▶ Problem details: Whenever a line in the entries below contains the string "computer", copy that line.

▶ Task data:
↓
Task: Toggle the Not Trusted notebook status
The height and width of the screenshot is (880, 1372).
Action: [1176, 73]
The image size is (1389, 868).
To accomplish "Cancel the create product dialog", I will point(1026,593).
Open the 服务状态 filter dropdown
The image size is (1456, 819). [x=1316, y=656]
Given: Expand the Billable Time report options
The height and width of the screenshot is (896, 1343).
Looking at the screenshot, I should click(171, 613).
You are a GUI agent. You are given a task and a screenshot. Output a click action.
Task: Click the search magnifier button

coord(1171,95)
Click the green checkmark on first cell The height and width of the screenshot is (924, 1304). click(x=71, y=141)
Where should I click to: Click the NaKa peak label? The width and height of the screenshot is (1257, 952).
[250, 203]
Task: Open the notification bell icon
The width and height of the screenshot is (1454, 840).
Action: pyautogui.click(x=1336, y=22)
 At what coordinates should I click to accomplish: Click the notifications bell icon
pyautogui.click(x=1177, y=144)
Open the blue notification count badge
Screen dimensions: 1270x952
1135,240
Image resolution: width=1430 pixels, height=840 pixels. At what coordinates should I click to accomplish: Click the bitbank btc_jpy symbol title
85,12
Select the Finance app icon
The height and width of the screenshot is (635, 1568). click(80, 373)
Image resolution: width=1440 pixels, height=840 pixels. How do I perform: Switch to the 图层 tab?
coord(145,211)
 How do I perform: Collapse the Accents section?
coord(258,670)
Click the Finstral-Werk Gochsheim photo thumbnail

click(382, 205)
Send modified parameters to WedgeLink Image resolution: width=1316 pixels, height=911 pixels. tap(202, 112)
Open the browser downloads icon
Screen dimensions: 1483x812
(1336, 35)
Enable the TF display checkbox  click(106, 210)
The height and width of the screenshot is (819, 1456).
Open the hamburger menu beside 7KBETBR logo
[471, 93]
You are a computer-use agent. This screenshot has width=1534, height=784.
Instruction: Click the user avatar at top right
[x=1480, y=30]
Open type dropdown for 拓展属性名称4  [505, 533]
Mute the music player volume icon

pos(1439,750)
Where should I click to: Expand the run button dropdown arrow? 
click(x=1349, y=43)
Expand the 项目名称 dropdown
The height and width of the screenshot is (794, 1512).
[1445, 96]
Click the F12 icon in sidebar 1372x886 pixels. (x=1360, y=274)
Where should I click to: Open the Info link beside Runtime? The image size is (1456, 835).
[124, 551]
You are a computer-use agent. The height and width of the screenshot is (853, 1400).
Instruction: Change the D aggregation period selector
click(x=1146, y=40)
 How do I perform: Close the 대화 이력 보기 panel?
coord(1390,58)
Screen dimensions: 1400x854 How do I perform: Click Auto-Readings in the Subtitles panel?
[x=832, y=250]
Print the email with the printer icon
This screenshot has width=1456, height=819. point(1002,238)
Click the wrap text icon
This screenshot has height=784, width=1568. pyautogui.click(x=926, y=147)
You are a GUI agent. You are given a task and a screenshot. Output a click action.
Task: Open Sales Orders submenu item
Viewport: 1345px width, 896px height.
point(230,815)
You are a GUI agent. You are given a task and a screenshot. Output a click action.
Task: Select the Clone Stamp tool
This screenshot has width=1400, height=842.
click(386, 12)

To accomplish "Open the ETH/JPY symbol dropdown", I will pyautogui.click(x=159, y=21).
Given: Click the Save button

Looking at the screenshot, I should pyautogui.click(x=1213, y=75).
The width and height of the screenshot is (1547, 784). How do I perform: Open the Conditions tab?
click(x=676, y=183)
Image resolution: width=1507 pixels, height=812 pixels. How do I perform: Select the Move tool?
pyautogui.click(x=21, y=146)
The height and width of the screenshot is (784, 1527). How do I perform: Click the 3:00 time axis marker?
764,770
↑
▶ Answer area:
You are a computer-use agent. This screenshot has width=1534, height=784.
You are a computer-use agent. The height and width of the screenshot is (853, 1400).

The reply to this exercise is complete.